*EXERCISE MATERIALS:*
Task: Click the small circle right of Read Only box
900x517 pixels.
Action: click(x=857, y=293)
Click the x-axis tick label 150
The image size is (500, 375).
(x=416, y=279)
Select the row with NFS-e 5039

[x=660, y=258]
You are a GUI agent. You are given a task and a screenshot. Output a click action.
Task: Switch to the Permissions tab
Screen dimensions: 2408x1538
...
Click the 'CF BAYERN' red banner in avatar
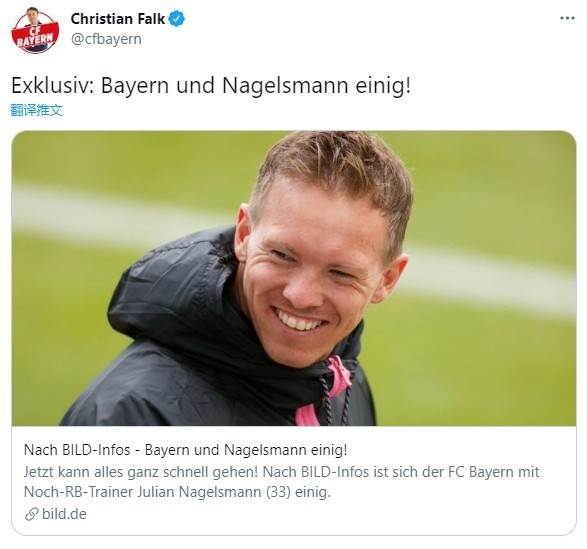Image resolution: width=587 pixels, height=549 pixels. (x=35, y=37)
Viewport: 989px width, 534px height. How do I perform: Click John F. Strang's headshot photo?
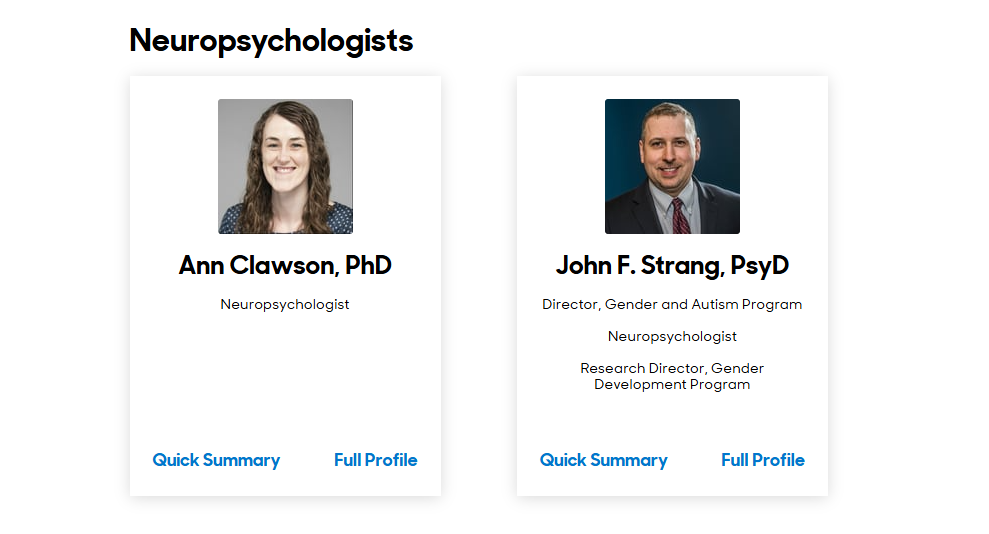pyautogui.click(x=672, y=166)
---
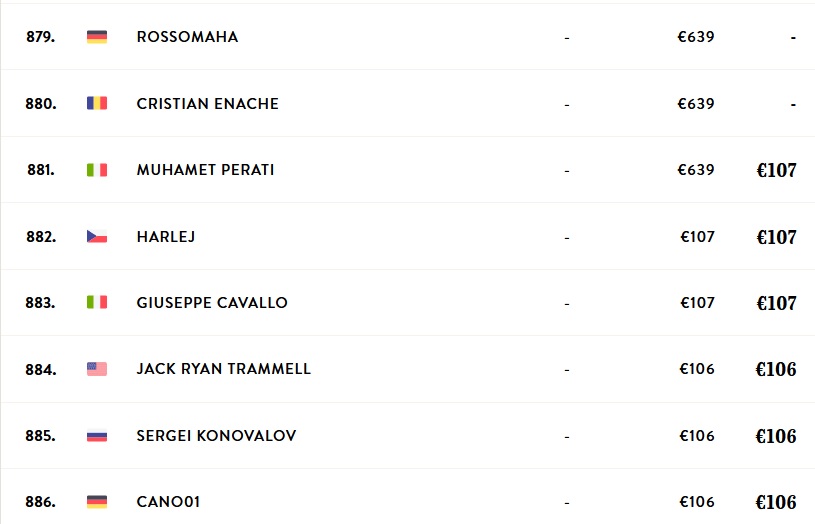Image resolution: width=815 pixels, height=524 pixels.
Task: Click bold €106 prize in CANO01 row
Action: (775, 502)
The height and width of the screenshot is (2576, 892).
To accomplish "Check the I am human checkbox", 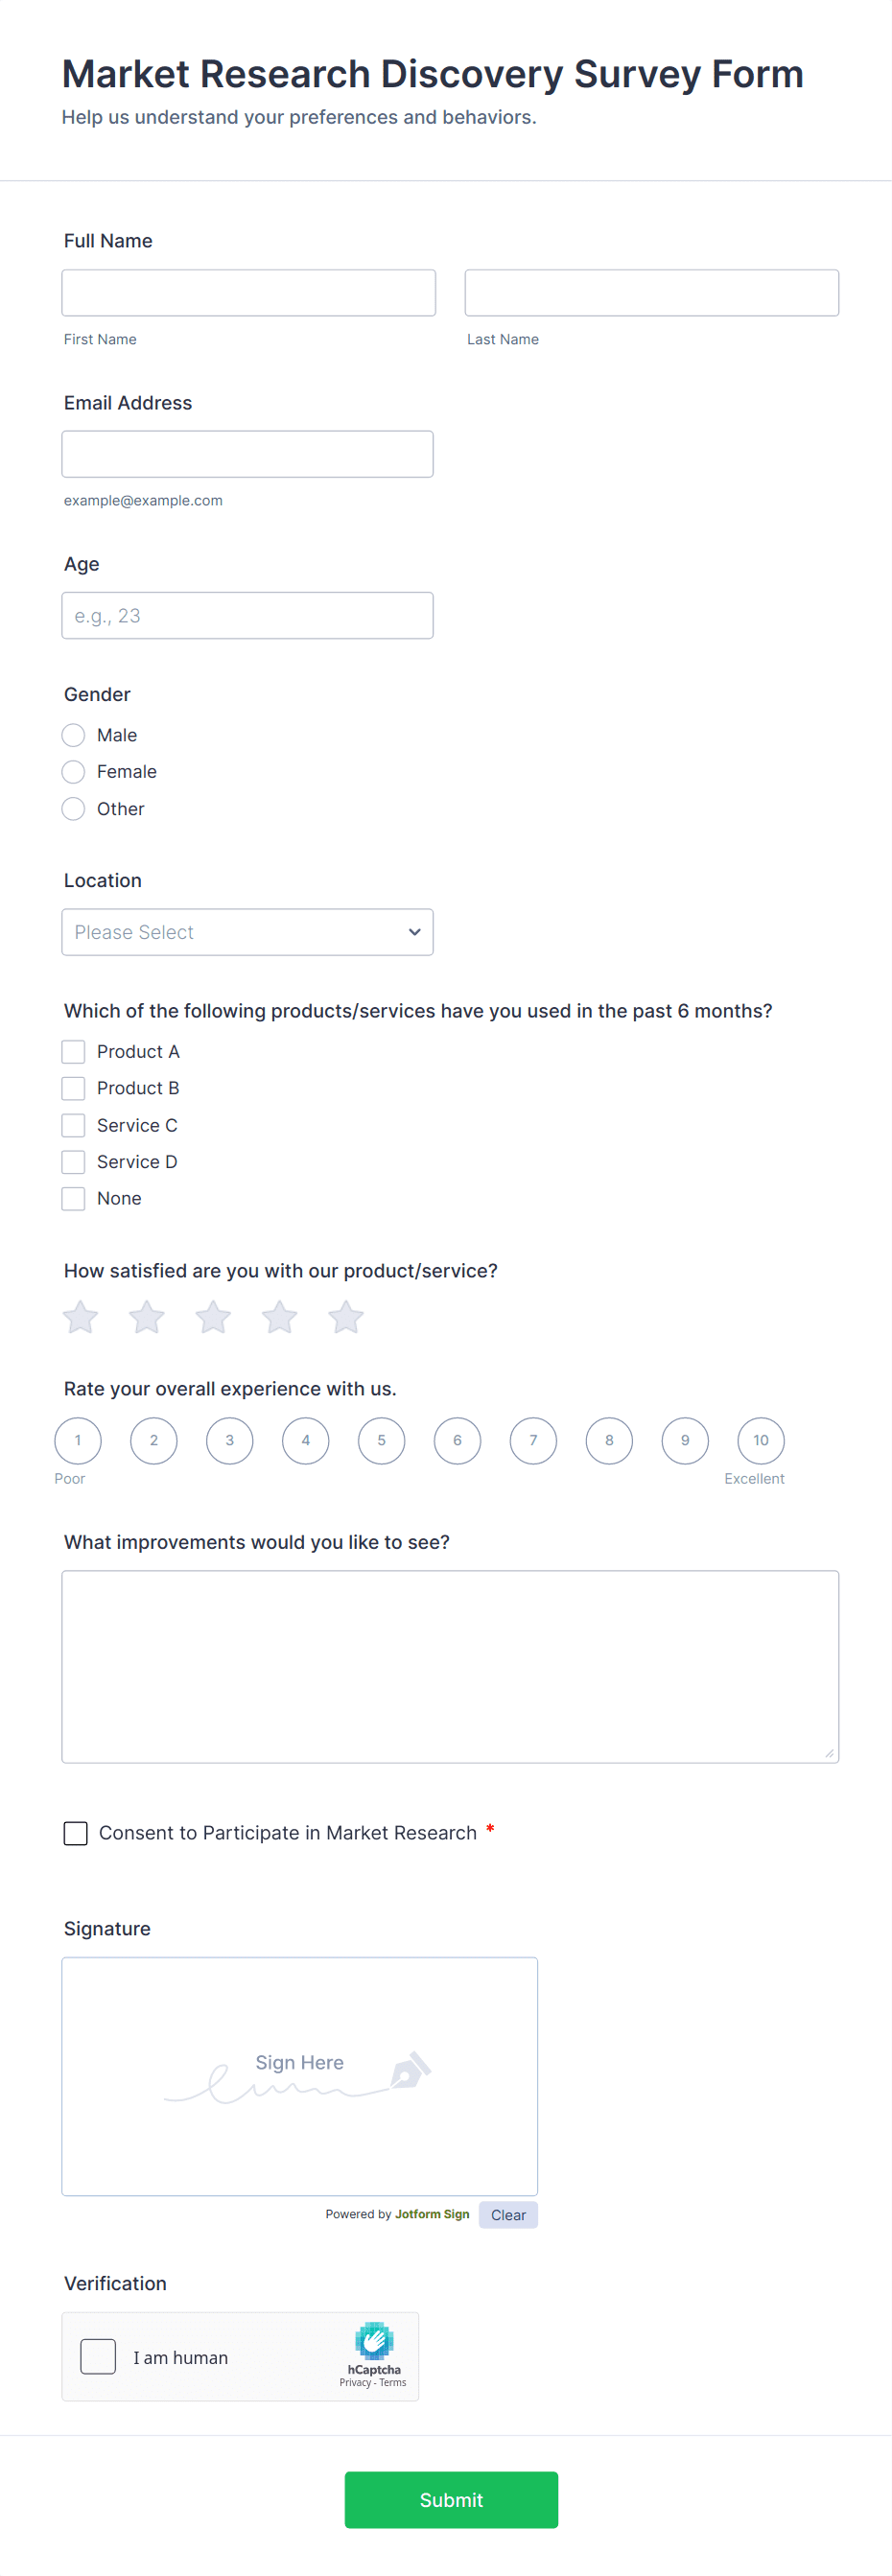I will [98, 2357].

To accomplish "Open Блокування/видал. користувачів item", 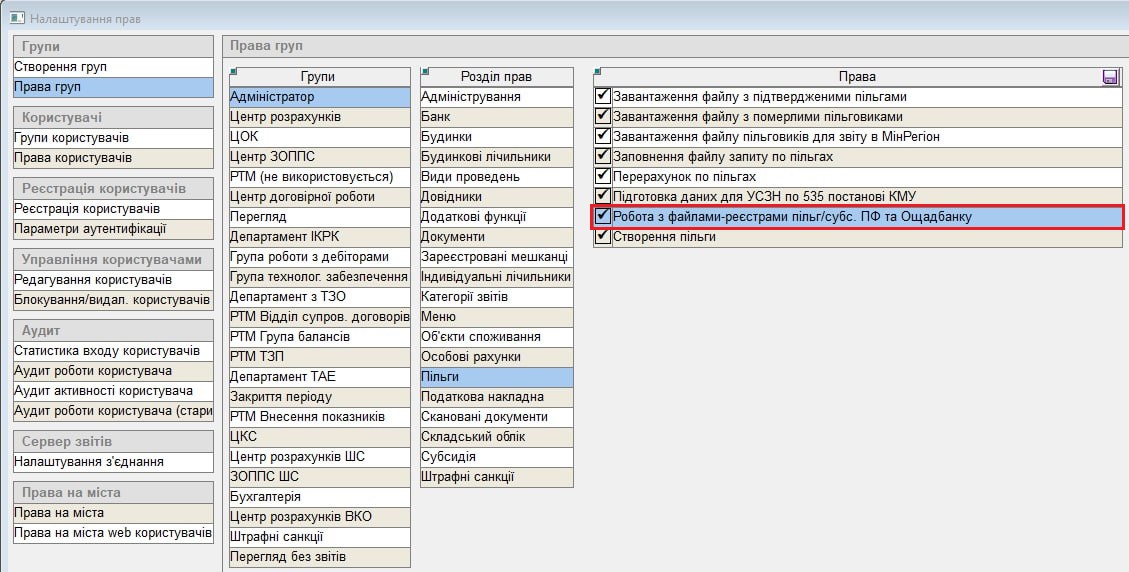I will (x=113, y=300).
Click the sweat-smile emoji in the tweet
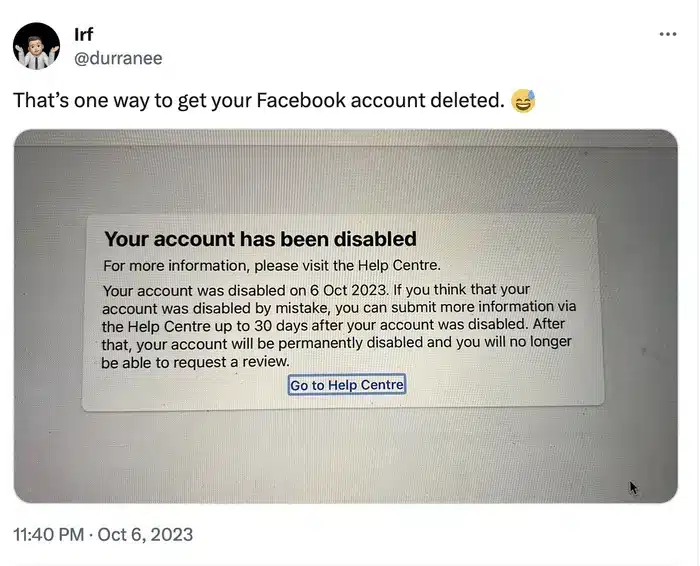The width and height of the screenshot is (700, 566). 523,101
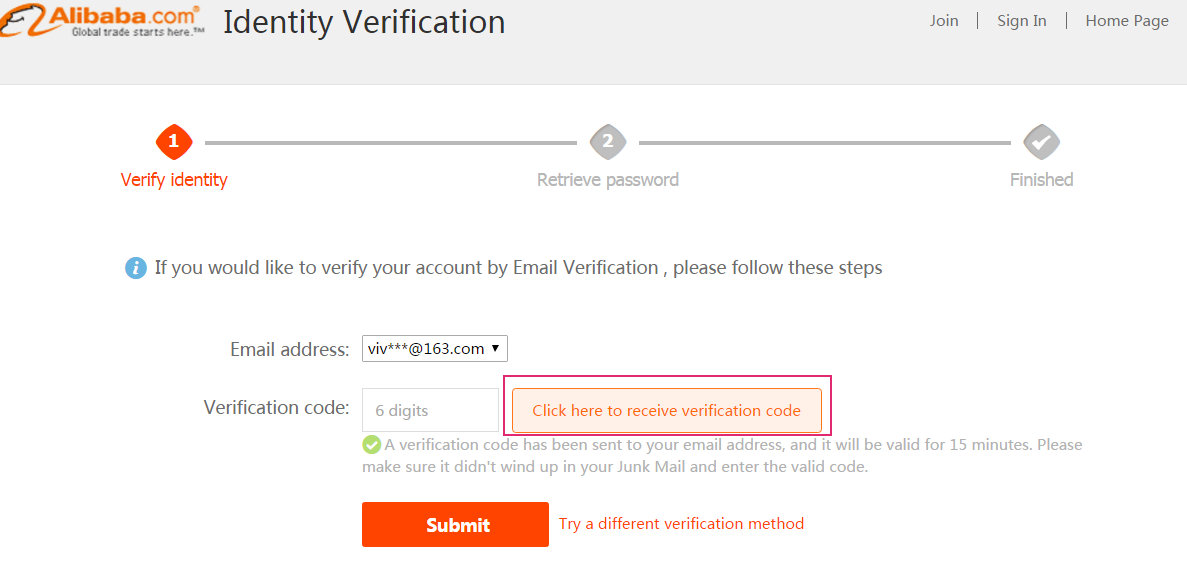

*TASK DIRECTIONS:* Keeping every character as it is, restate the lines above that run from the line with "Task: Click the" through the line with "Screen dimensions: 2408x1538", both included, and nothing else.

*ANSWER FOR THE TASK:*
Task: Click the small circle right of Read Only box
900x517 pixels.
Action: click(x=857, y=293)
Click the x-axis tick label 150
The image size is (500, 375).
(x=416, y=279)
Select the row with NFS-e 5039

[x=660, y=258]
You are a GUI agent. You are given a task and a screenshot. Output a click action.
Task: Switch to the Permissions tab
Screen dimensions: 2408x1538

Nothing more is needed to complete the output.